The average Vietnamese woman now bears 2.09 children, a figure sustained since 2006. In 1992, the figure was 3.74, Vice Minister of Health Nguyen Viet Tien said at a meeting on Thursday to commemorate the World Population Day.
Vietnam’s annual population growth on average from 2010 has been 1 percent, said Tien. The figure was 1.7 percent from 1989 to 1999, and 1.2 percent from 1999 to 2009.
A replacement fertility rate of approximately 2.1 children per woman is needed to sustain a population, but that’s not the case in some Vietnamese localities. For example, the birthrate is 1.34 in the southern province of Dong Thap, 1.36 in HCMC, 1.37 in the southern province of Ba Ria-Vung Tau and 1.53 in the southern province of Hau Giang, said Nguyen Doan Tu from the General Office for Population and Family Planning.
This poses a problem, Tu said. There are fewer young people and more old people now, with 7.6 percent of the population being above 65 and 24 percent under 15, said Tu. Corresponding figures in 1989 were 4.7 percent and 39 percent in 1989, he said.
There are positive aspects to the current situation, too, the meeting heard. Despite the declining population growth and birth rate, there are significantly more people of working age in the population now. 68.4 percent of the population are within the working age group of between 15 and 64, compared to just 56.1 percent in 1989. The percentage of people in this age group is expected to peak at 70 percent in 2020.

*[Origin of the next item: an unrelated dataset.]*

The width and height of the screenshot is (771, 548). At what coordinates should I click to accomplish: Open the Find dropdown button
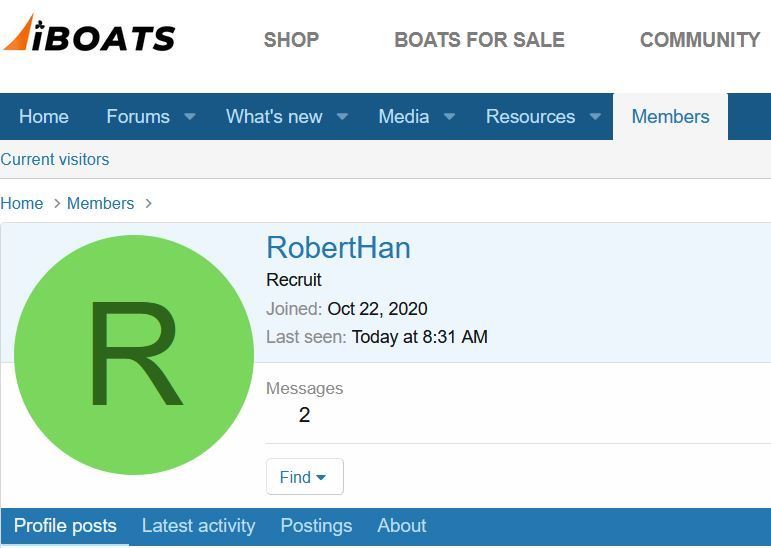(305, 477)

Vietnam’s population hit 96.2 million this year, which is third in Southeast Asia and 15th globally, according to the Central General Census and Housing Steering Committe. Males make up 49.8 percent of the population now, a slight increase from last year’s 49.4 percent.
The country reached a turning point in 2015 when it started to become one of the countries with the fastest aging populations in the world, the Ministry of Labor, Invalids and Social Affairs had said in a 2016 report.
The number of Vietnamese people over the age of 65 would rise to a projected 18 million by 2040, accounting for more than 18 percent of the population and transforming Vietnam from a young society into an old one, the report quoted the United Nations as saying.
While Vietnam has had a one-or-two children per couple policy since the 1960s to combat its formerly fast population growth, the government is now encouraging families to have two children as the country faces an aging population.
Nguyen Dinh Cu, former head of the Institute for Population and Social Studies, said in a 2017 press exchange that Vietnam should scrap its two-child policy altogether and allow couples to decide the number of children they want to have.
Currently, government officials and party members who have more than two children are disciplined and not entitled to promotion.